Non-invasive Neuromodulation of Spinal Cord Restores Lower Urinary Tract Function After Paralysis

Parag N. Gad1,2, Evgeniy Kreydin, Hui Zhong, Kyle Latack and V. Reggie Edgerton

Frontiers in Neuroscience. June 2018. Volume 12 Article 432.

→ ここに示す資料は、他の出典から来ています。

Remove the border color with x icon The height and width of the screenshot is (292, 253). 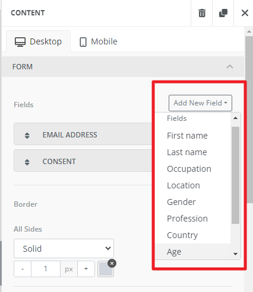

PMID: 30008661 PMCID: PMC6034097 DOI: 10.3389/fnins.2018.00432


No.2023-01

執筆担当: 社会医療法人スミヤ角谷リハビリテーション病院 中前 匡揮

掲載:2023年1月31日


【論文の概要】

脊髄損傷(SCI)後の下部尿路(LUT)機能障害はSCI患者に普遍的であり、患者の健康とQOLに大きな影響を与える。本研究では、非侵襲的な神経調節技術である経皮的脊髄刺激によるLUT機能増強(TESSLA)が、LUT機能に関与する脊髄回路を再活性化し、SCI患者の膀胱および尿道括約筋機能を正常化できることを立証する。対象はT11以上のSCIで、間欠式カテーテルを使用している7人(男性4人、女性3人)。被験者は全員SCIを有してから少なくとも1年以上経過している者だった。電気刺激には、独自の非侵襲性経皮的電気脊髄刺激装置(NeuroRecovery Technologies, Inc.)が用いられた。電極貼付部位はT11-T12とL1-L2の棘突起間。陰極に直径2.0cmの円形ゲル、陽極に5.0 × 10.0 cm2の長方形電極が貼付された。周波数は1Hzまたは30Hzで実施された。刺激強度は耐容可能な最大値とし、1日3時間実施された。結果、1Hz刺激の場合排尿効率(VE)の改善、流量の増加、残量減少、起立筋と括約筋の連携改善が見られた。排尿効率は26.99 ± 15.41 から 50.80 ± 5.25 %に増加した(P < 0.05, n = 7)。一方、30Hz刺激の場合では、蓄尿時の起立筋過活動の減少、すなわち膀胱容量の増加、排尿時の起立筋-括約筋の協調性の向上(n=5、P<0.05)がみられた。膀胱容量は170.54 ± 15.86ml から 252.59 ± 18.91ml に増加した(P< 0.05、n = 7)。


【解説】

SCI後のLUT機能障害は健康とQOLに大きな影響を与える。本研究は慢性期の間欠式カテーテルを使用しているT11以上のSCI患者7名を対象としている。介入方法として、非侵襲的な神経調節技術である経皮的脊髄刺激によるLUT機能増強(TESSLA)を1日3時間実施。結果、LUT機能に関与する脊髄回路を再活性化したと報告している。近年、SCI患者の難治性尿失禁に対して仙骨表面への電気刺激を実施することで、神経因性膀胱や不安定性膀胱などを対象に失禁回数が改善された報告がある1)。また、脳卒中患者においても腰仙髄領域への神経筋電気刺激療法が尿失禁を改善させた2)との報告もある。特にSCI後の排尿障害はほとんどの患者において付きまとう問題であると言われている3)。本研究ではTESSLAという特殊な治療機器を用いているが、その他の経皮的な電気刺激機器においても障害された排尿機能に何らかの改善が得られる可能性があるのではないか。今後の研究の発展が排尿障害患者へのリハビリテーションの一助になると考える。



【引用・参考文献】

1) Effects and indications of sacral surface therapeutic electrical stimulation in refractory urinary incontinence - Clinical Rehabilitation 2004; 18: 899-/907

2) Effectiveness of neuromuscular electrical stimulation therapy in patients with urinary incontinence after stroke. Medicine (Baltimore). 2018 Dec; 97(52).